Mpacts in press
A publication based on simulations performed using the Mpacts software platform recently appeared in the high ranking journal PNAS. By considering cells as 'self-propelled particles' which actively move and adhere to each other, a phase diagram was constructed showcasing various structural and dynamic organizations of epithelial cells and cell monolayers.
Interestingly, it was shown that the interplay between cell-cell adhesion (effected by contractile forces) and contact inhibition of locomotion can give rise to complex patterns and emergent structures. For example, grid-like phases may appear, as well as large continuous monolayers which are collectively migrating. This movie shows a simulation of a dense two-dimensional cell colony which, after structural coarsening, exhibits large-scale collective movement and interesting, fractal-like structural patterns.
New feature: Unit system
Shortly, Mpacts will introduce a generic unit system for its particle-based simulations. Any physical property that is used in a simulation can be given an optional 'unit', which is passed to the underlying C++ code. Automatic unit conversions are provided. Moreover, all the used units will be checked for internal consistency. For example, in the 'gravity' command, the units of the property 'g' must be provided as being m/s^2. Otherwise, its product with the particle's mass will not result in a valid force in Newton.

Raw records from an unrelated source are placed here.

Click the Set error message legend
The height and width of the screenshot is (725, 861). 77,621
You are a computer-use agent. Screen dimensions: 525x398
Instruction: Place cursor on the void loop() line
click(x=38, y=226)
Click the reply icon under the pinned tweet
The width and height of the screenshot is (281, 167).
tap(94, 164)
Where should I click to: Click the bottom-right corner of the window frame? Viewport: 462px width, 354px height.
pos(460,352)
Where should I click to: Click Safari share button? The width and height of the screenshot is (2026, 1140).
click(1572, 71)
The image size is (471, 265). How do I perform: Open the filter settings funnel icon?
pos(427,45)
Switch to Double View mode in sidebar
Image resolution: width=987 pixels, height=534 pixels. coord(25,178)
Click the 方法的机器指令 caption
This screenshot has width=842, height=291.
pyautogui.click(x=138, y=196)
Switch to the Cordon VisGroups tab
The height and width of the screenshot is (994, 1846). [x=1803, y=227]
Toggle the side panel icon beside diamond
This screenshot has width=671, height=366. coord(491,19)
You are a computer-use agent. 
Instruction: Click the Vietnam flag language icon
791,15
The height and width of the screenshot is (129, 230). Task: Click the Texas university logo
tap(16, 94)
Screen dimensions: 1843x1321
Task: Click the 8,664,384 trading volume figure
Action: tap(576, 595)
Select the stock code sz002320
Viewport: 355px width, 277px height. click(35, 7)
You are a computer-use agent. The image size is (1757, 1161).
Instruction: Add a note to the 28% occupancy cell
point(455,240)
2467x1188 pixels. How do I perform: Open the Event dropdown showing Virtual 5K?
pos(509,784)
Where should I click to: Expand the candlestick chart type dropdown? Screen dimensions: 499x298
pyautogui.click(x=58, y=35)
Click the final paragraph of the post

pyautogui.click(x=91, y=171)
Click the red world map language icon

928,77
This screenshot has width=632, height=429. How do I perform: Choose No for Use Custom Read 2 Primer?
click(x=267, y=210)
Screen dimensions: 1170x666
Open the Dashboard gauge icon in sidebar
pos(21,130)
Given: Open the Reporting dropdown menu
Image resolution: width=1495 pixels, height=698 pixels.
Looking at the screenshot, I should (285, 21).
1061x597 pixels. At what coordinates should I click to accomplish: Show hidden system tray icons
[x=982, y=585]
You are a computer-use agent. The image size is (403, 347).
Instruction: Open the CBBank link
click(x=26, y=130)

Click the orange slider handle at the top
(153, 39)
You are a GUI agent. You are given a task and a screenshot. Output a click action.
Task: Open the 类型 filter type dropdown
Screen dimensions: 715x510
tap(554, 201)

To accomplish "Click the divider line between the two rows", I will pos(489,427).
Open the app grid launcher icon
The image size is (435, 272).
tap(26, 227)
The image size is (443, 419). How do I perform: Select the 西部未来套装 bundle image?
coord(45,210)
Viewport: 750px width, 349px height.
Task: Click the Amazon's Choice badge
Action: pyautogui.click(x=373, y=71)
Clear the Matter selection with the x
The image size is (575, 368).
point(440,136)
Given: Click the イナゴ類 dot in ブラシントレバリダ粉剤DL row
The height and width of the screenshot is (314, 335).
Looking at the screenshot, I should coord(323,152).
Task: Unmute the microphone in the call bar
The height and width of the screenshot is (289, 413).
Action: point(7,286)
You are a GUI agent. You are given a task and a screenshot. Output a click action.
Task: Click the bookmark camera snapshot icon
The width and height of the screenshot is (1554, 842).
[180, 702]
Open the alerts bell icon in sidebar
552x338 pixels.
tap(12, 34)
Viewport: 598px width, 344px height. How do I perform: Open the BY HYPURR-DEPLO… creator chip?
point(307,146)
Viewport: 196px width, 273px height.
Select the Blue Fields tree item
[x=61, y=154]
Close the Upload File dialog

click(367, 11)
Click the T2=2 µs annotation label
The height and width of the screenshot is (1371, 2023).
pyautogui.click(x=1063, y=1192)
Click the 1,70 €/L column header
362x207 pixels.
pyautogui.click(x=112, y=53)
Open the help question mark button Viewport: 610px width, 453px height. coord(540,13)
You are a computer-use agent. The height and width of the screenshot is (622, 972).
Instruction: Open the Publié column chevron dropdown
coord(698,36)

In the latest major changes of Mpacts, the documentation was given a whole new look and feel. It now has a more intuitive and easier-to-use style in line with the Mpacts design. Also under the hood, it saw some important changes. Contact models now present a convenient table that lists all possible geometry combinations for which the model can be applied. Moreover, we now also provide a "Contact Model Selection Tool". With this handy tool, you can find out which contact models make sense for the combination of geometries you want to use in your simulation.
Mpacts in press
A recent paper in the journal PLOS Computational Biology saw use of the Mpacts code combined with Finite Element Method simulations in FreeFEM++.
The Immersed Boundary Method was used to couple a deformable cell model described in Mpacts with an Eulerian description for the fluid domain. With this model, the mechanical influence of perfusion flow on hPDCs seeded on the surface of a titanium scaffold was investigated. The mechanical description of the cell was calibrated based on Atomic Force Microscopy measurements, combined with simulations of Micropipette Aspiration. Simulations of flow in a scaffold pore showed the distribution of shear stress, cortical tension and pressure over the surface of the cell, and investigated effects of shielding when considering small clusters of cells.